The Standards Commissioner could find no ethical breach over an alleged conversation between the prime minister and the Commissioner for Tax, over the tax filings of Opposition leader Bernard Grech, due to a procedural inability to obtain the evidence for such a conversation.

The complaint by independent politician Arnold Cassola was sparked by a report in The Times that tax boss Marvin Gaerty’s mobile phone – seized by the police in the course of an investigation – is believed to contain “a treasure trove of information” including an exchange with the prime minister himself this year.

According to the Times the phone was understood to contain a conversation in which Abela refers to confidential information about Grech’s taxes.

Abela later publicly claimed that it was a PN source who passed on to him tax information on Grech, which he personally forwarded to the Tax Commissioner.

Standards Commissioner report

Hyzler said the allegation merited an investigation, because if confirmed it would amount to a serious abuse of power that raises questions about the independence of the Maltese institutions. “Allegations of this type reflect the balance of power between that of the executive, especially the extensive powers of the Prime Minister, and the serenity of citizens whose personal data is processed by State institutions.”

Hyzler requested that Commissioner of Police Angelo Gafà verifies the said allegation from the evidence of the mobile phone conversations.
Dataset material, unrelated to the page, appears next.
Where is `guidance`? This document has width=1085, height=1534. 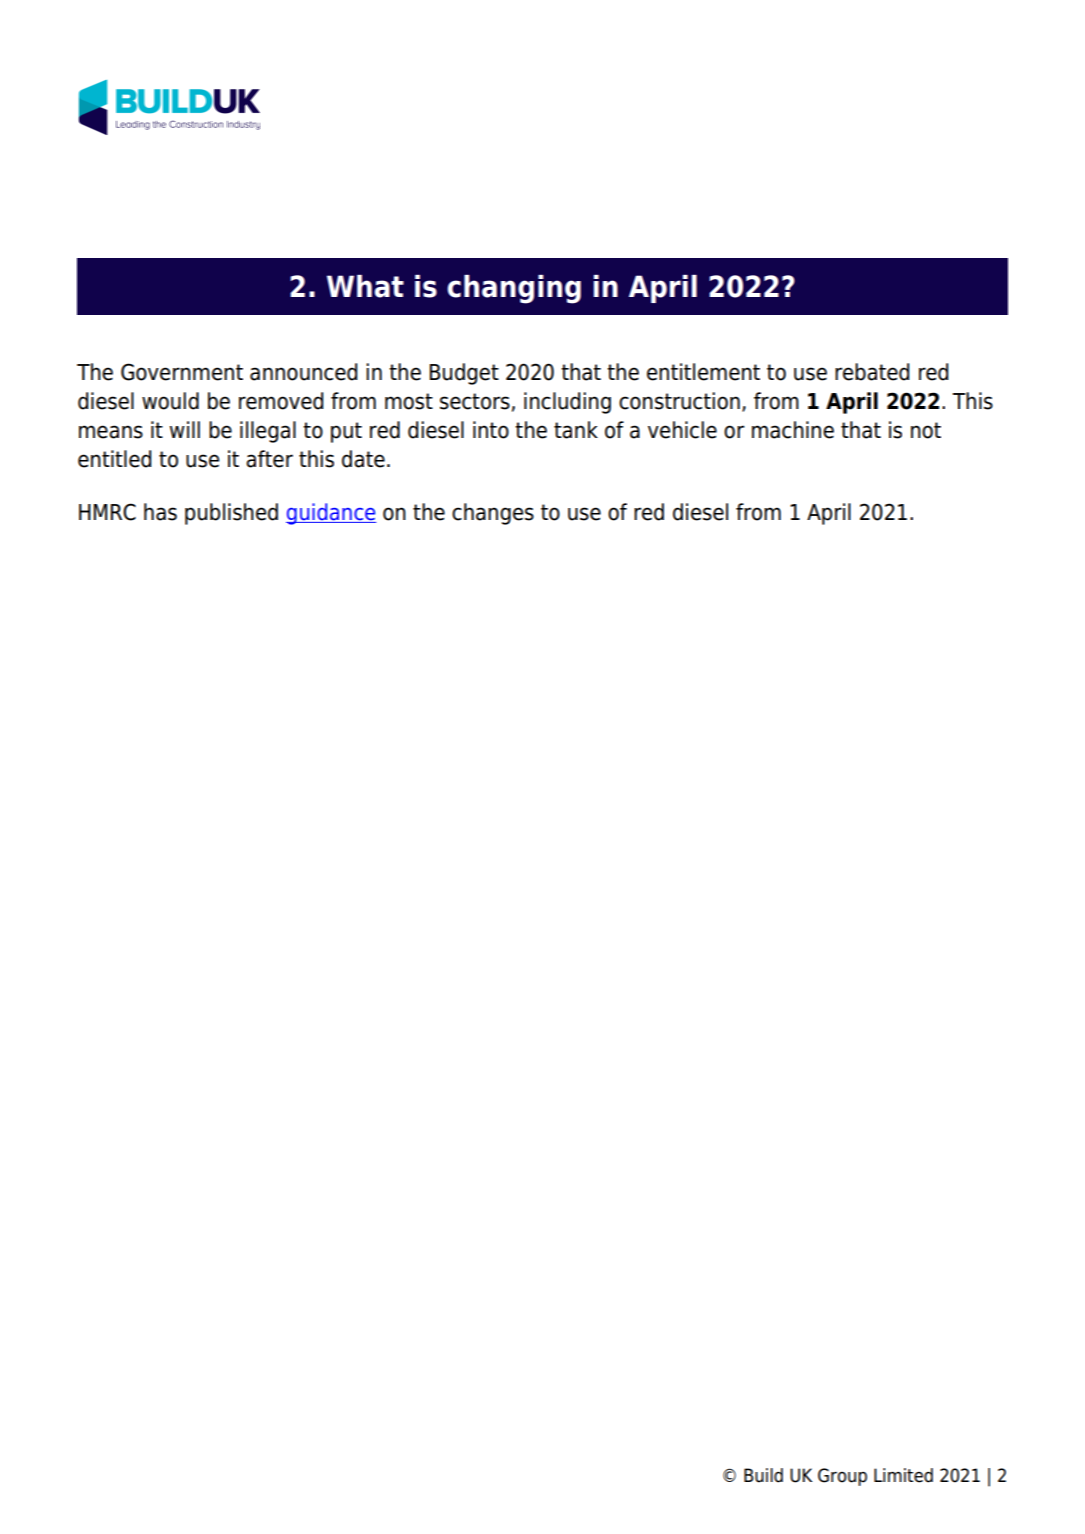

However, on 3 November 2021, Gafà said that at law such evidence could not be released without a special dispensation from the Courts or the Attorney General.

Times of Malta editor Herman Grech informed Hyzler on 24 January 2022 that the newspaper could not provide any information beyond what was already published.

Tax Commissioner Marvin Gaerty, appearing before the Standards Commissioner on 4 August 2022 accompanied by his lawyer, availed himself of the right to not to incriminate himself by not testifying.

On his part, Prime Minister Robert Abela told Hyzler that Cassola himself had failed to provide any evidence for his own complaint. Yet Hyzler said the onus was on himself as an investigator, not on Cassola as the complainant, to procure evidence substantiating any ethical breach or not.

Hyzler conceded that the laws prohibiting the release of evidence both from police and the Tax Commissioner prevented him from furthering his investigation. “I can only conclude that some form of communication between Abela and Gaerty took place, because the PM never denied this when asked by journalists about it on 28 December 2020,” Hyzler said.

But Hyzler added that even such a communication would not be considered a breach of ethics. “Still, no comfort stems from this... the PM chose not to comment on the specific allegations and on the correctness or not of what he told journalists he did.”

In a reaction, Cassola said Abela had not answered any of Hyzler’s questions. “The Standards Commissioner refuted the Prime Minister’s assertion and stated that the law is clear: ‘Any person can ask for an investigation on allegations of breaches to ethichical or statutory rules and does not need to have a personal interest’,” Cassola said.

“In view of the Prime Minister’s reluctance to provide the commissioner with satisfactory responses, the Commissioner for Standards could not come to a clear conclusion whether there was or there was not an ethical breach,” Cassola said.

Originally, Cassola had told Hyzler that if it was true that Abela had abused of his powers by requesting information on Grech’s tax matters, this was a resignation matter. “Such behaviour is anathema in the democratic world,” Cassola had said. “If this were true, there is simply no room for any discussion: Robert Abela must resign or be kicked out. Now. This country simply can’t take any more of this indecent political behaviour… if true.”